On Sat, 2002-06-29 at 15:26, Mark Carroll wrote:
> On Sat, 29 Jun 2002, Samuel E. Moelius III wrote:
> (snip)
> > Here's another not-exactly-what-you-wanted solution.  :)
> (snip)
> Do any of the experimental extensions to Haskell allow a what-he-wanted
> solution? I couldn't arrange one in H98 without something having an
> infinitely-recursive type signature.

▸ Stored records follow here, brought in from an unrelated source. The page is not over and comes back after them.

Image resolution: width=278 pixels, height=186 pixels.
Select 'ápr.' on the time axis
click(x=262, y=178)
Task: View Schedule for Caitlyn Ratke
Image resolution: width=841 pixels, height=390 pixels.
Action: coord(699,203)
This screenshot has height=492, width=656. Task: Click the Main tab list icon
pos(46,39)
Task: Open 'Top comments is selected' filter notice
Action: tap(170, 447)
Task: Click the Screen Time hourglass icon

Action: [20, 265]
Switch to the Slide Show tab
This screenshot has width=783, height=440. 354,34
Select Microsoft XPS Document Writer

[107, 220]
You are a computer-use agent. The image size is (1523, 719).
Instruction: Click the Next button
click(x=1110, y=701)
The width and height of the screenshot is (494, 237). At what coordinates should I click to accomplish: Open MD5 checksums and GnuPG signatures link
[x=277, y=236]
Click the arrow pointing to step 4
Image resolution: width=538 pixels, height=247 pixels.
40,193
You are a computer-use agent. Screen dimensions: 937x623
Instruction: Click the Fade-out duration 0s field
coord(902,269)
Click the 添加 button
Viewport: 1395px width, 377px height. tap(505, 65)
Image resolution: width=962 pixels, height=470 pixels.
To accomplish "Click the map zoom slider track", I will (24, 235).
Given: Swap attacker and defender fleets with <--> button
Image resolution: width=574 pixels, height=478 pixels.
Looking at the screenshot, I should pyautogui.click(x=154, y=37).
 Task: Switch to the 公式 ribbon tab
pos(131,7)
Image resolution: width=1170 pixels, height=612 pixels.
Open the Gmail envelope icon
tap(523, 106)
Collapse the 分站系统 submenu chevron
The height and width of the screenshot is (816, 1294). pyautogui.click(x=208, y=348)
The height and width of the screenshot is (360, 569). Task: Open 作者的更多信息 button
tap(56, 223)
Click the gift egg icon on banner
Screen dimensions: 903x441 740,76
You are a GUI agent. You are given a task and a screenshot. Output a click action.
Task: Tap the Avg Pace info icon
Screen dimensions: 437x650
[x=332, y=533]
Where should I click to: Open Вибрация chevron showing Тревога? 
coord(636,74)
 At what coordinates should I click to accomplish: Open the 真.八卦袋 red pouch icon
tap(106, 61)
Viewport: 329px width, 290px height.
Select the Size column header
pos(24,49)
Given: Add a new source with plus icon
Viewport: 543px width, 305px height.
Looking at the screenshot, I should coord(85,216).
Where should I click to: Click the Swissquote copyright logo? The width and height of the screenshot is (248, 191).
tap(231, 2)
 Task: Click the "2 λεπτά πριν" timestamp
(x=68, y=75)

I'm sure it would have been easy in
> Lisp, and he already gave a Perl equivalent, so I'm wondering if it could
> be at all sane for Haskell to allow such stuff and if Haskell is somehow
> keeping us on the straight and narrow by disallowing the exact counter
> that was originally requested.
> The beauty of his request was that it was so simple and seemed to make
> sense; I went ahead and tried to fulfill it before realising I couldn't
> do it either.

I could not manage to do this with a simple always-increment-by-one
function, but the problem of adding a number n each time was a quite
a bit easier - though it still took me a while to escape the infinite
recursive type , it seems that you need to indirect through another 
datatype (here FP).  

you can't print z or z', but the show defined will allow you to print
out a FooPair


data FooPair =  FP Integer (Integer -> FooPair) 

instance Show FooPair  where
   show (FP i f) = "FooPair " ++ (show i) ++ "...fun..."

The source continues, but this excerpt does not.